What you should do: Reproduce word for word every line of the items, starting at the one that contains "Discuter (448, 10)" and continuing through the last item, both included.

START

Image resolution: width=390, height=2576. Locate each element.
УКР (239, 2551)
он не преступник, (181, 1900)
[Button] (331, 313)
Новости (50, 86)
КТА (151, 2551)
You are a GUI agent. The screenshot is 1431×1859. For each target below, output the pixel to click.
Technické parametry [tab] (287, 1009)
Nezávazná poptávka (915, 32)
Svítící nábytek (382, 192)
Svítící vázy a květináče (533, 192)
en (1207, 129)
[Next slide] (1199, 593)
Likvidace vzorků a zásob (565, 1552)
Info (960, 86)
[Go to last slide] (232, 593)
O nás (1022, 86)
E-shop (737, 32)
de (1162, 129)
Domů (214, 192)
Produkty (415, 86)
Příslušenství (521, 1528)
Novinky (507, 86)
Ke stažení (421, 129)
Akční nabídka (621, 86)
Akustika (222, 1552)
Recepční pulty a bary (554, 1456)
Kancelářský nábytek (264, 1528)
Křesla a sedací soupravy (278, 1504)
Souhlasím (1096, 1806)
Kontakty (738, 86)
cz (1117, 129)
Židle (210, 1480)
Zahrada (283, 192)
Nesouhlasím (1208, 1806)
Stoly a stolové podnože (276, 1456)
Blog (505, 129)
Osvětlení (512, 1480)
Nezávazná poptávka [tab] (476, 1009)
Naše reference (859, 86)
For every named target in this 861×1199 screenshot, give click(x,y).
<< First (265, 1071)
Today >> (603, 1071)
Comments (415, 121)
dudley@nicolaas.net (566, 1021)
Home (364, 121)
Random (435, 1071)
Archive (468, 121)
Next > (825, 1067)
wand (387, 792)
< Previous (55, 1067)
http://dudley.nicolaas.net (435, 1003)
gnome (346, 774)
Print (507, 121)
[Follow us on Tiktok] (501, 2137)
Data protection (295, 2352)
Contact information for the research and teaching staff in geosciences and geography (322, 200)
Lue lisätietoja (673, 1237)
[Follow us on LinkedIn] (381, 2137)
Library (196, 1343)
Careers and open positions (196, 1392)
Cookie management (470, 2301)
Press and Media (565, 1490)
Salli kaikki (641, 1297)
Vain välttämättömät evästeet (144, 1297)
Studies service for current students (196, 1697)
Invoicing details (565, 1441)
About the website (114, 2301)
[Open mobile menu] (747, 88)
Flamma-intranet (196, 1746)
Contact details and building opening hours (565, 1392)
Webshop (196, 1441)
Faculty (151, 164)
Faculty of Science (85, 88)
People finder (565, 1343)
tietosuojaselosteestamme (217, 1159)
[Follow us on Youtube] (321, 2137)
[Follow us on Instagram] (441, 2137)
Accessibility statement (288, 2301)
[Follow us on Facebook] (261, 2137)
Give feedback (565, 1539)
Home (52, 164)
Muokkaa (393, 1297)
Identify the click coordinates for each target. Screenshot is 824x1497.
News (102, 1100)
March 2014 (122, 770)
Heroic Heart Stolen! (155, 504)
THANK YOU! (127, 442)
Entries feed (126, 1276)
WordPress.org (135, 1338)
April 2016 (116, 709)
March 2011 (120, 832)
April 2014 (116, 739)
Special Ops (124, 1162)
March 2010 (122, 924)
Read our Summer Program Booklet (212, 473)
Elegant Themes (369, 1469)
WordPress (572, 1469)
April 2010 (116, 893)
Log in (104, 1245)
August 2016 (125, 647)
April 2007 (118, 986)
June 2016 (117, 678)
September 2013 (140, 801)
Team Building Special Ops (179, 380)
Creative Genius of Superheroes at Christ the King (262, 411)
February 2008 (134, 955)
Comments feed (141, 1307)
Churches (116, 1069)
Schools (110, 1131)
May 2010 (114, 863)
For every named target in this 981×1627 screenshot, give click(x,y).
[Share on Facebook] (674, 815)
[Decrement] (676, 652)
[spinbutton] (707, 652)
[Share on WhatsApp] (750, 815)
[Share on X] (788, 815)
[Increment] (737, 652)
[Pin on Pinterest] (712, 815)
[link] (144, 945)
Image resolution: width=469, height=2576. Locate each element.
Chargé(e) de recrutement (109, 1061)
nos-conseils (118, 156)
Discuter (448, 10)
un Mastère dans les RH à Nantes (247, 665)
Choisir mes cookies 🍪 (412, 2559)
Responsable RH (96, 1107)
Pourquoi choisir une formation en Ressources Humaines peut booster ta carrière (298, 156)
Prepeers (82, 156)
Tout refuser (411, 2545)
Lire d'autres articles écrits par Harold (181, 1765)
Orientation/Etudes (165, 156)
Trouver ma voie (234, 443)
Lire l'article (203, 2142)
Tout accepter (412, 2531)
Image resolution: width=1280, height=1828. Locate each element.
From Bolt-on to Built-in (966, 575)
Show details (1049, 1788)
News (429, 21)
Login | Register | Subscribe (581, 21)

END

Solved exercise:
Discuter (448, 10)
un Mastère dans les RH à Nantes (247, 665)
Choisir mes cookies 🍪 (412, 2559)
Responsable RH (96, 1107)
Pourquoi choisir une formation en Ressources Humaines peut booster ta carrière (298, 156)
Prepeers (82, 156)
Tout refuser (411, 2545)
Lire d'autres articles écrits par Harold (181, 1765)
Orientation/Etudes (165, 156)
Trouver ma voie (234, 443)
Lire l'article (203, 2142)
Tout accepter (412, 2531)
Image resolution: width=1280, height=1828. Locate each element.
From Bolt-on to Built-in (966, 575)
Show details (1049, 1788)
News (429, 21)
Login | Register | Subscribe (581, 21)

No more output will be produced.